There are a number of truly big moments in your life. Starting school. Heading to university. Getting married. You know the sort.
Somewhere in between all of that sits moving in with your significant other. Sure, you’re probably not buying a house just yet, but moving in with your partner is a big deal. Living together is a huge step as a couple, and one you should both be excited about and taking seriously.
While you’ve probably thought things through long and hard before making the decision, here are three important areas you may not have considered yet.
Obviously, you know why you’re moving in with each other. You’ve found someone you really like, hopefully love, and you want to take the next step together as a couple. Fair enough? Absolutely. But the thinking shouldn’t stop there.
It’s important that you actually understand each other’s additional motivations ahead of the move to make sure you get it right. What do you both want from your new set up together? Where do you want to live? What type of place? What sort of lifestyles do you expect to lead?
Discussing the prospect of moving in together on a slightly deeper level will help you identify things you agree on, as well as things you don’t. What all couples come to realise is that their current way of life won’t go on quite as it was. The better you understand the compromises that are ahead, the better set you’ll be to enjoy life together from the start.
How to attack the finances
If there’s one thing you don’t want to fall out about in life; it’s money. Up until this point, you’ll almost certainly have been virtually financially independent, spending your own cash as and when you please. Upon moving in, things will change slightly — you’ll have joint rent payments and utility bills to think about, not to mention collective shopping expenses and the responsibility of maintaining a sound budget.
How you attack this as a couple is up to you, but it’s important you establish a game plan. Do you want to keep things more or less separate or set up a joint bank account? Have you considered each other’s financial situations heading into the move (outstanding debts, credit score, spending habits) and how that might affect you both? What’s your approach to splitting key expenses?
Like with discussing expectations above, it’s best to be clear on finances to avoid any nasty surprises. Planning ahead of time shows you’re taking things seriously as a couple, and its great practice ahead of some of life’s bigger financial demands you’ll face in the future.
It’s not all sunshine and rainbows
The biggest worry for most people when moving in together is whether they’re truly compatible. Until you’ve actually taken the plunge, you won’t know whether you’re ready for each other’s weird habits, daily routines and general way of living.

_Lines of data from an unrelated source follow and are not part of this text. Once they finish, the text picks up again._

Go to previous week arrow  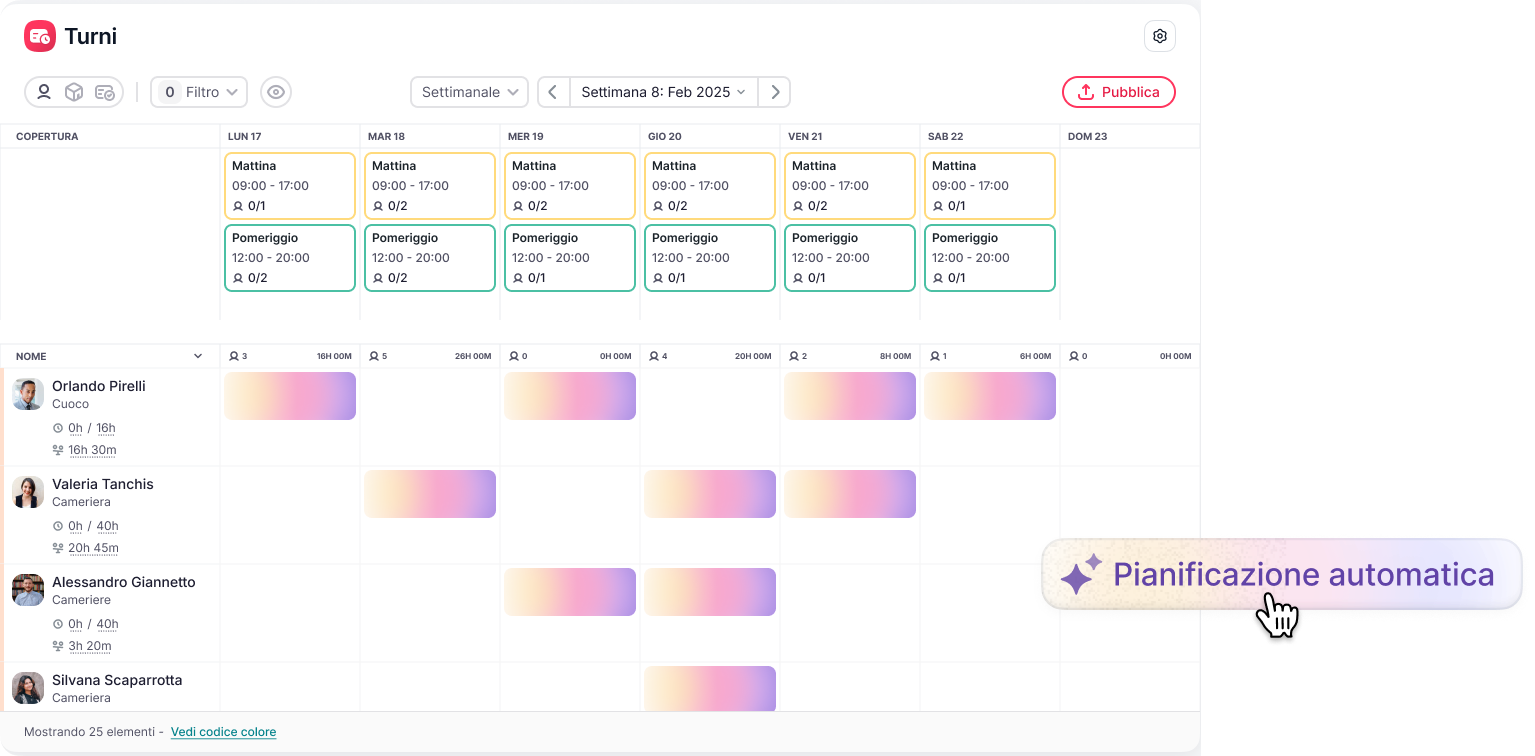(553, 92)
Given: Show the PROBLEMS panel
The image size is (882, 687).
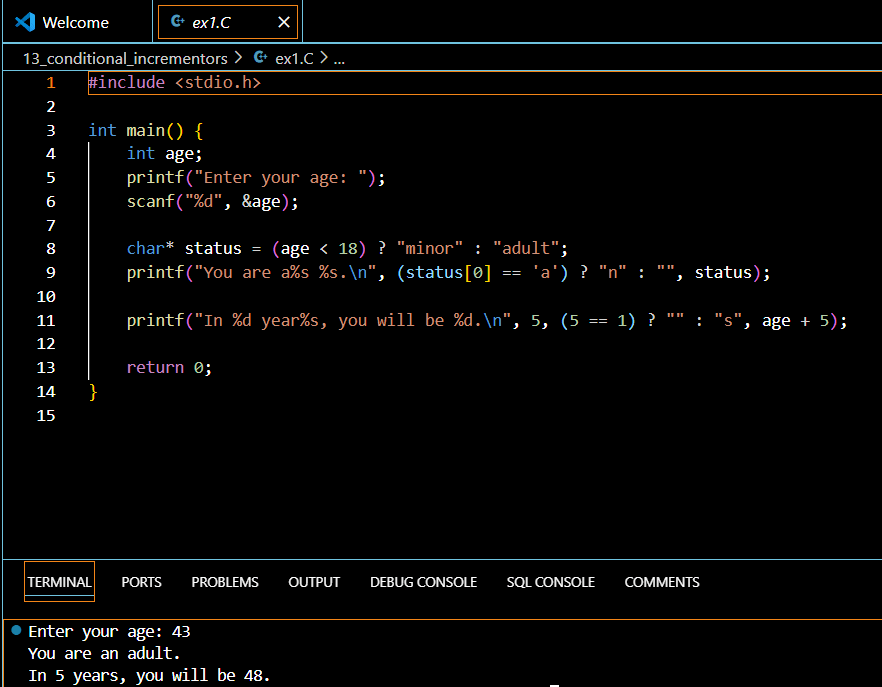Looking at the screenshot, I should (225, 582).
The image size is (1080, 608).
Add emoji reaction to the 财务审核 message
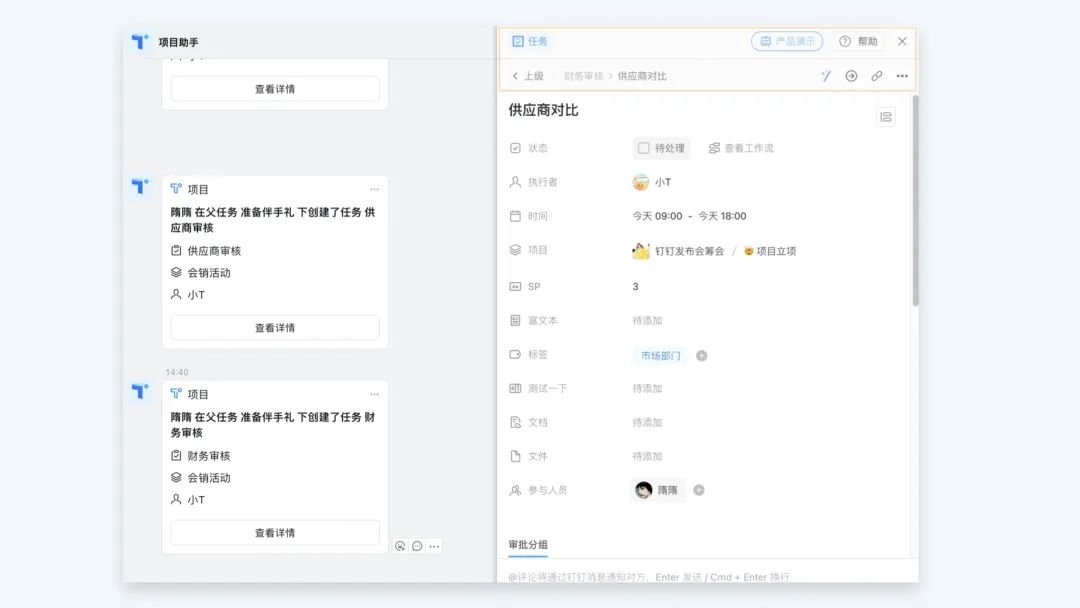point(400,546)
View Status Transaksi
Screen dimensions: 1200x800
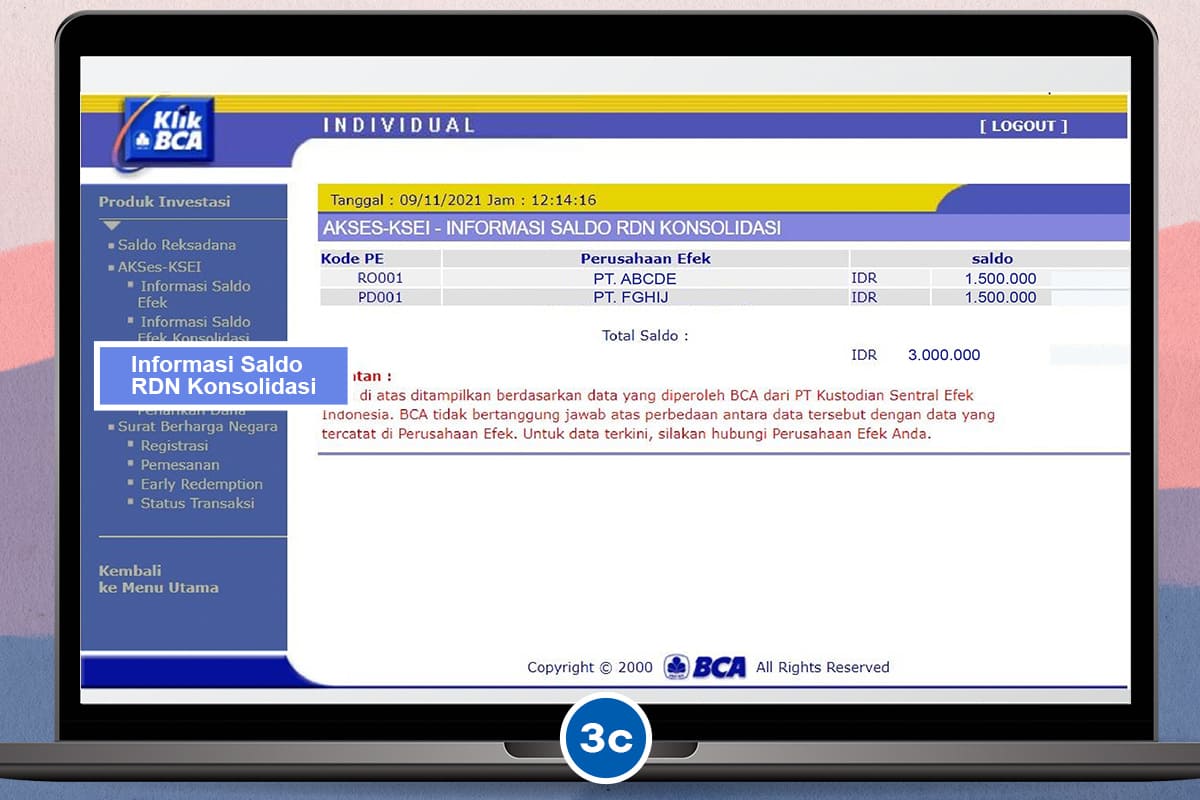(197, 503)
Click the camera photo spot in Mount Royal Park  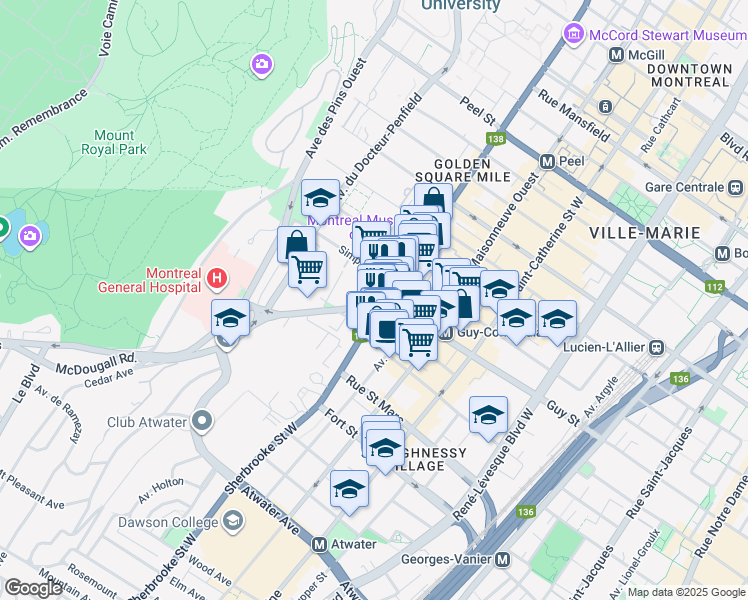(261, 64)
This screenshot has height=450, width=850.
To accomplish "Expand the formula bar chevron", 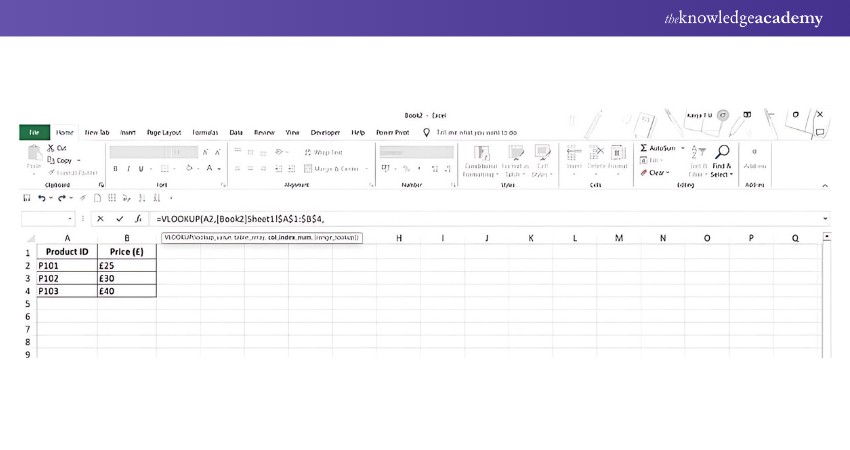I will 825,218.
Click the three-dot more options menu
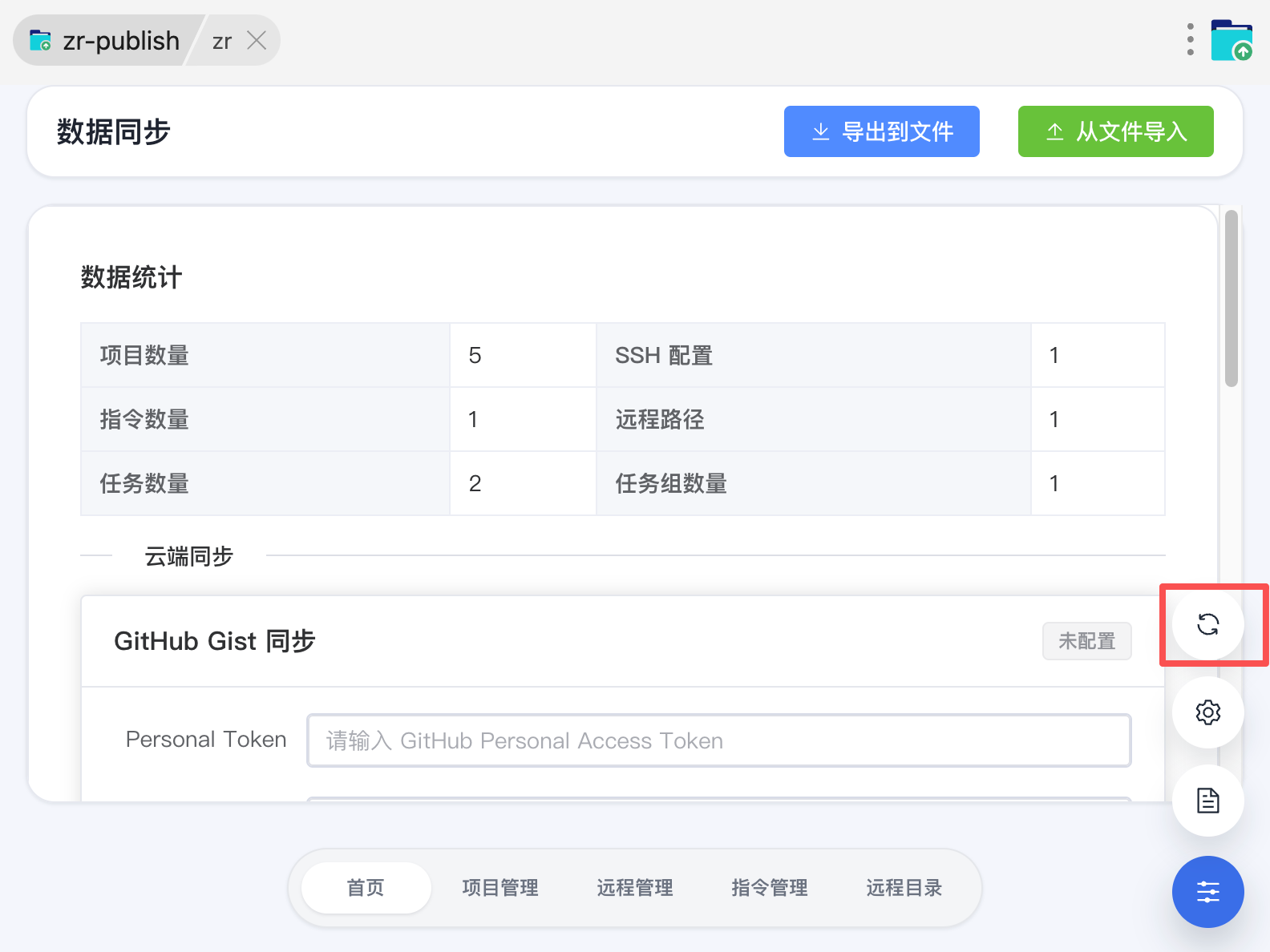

Whilst it’s true you won’t really know the answers until you’ve done it, you shouldn’t be scared of making the move. If you’ve taken the time to manage each other’s expectations and prepare together for the bigger responsibilities, the transition should be relatively easy. Even so, life’s not going to be perfect — but that’s completely fine.
There will be arguments, tears and times when you wish you weren’t cooped up together, but that’s part of pretty much every couple’s living experience. Remember, it’s OK to want your own space and time doing your own things; your partner will almost certainly want that too. Just like any big move in life, there are going to be challenges. As long as you’re aware of that, you won’t freak out when things aren’t completely picturesque.
The general lesson ahead of moving in together is to be prepared. The more you talk about things, the easier things are bound the be. In time you’ll come to love each other’s quirks and odd behaviours, just as you have the rest of the person. And, all things being well, moving in together will end up becoming one of the best decisions you’ve ever made.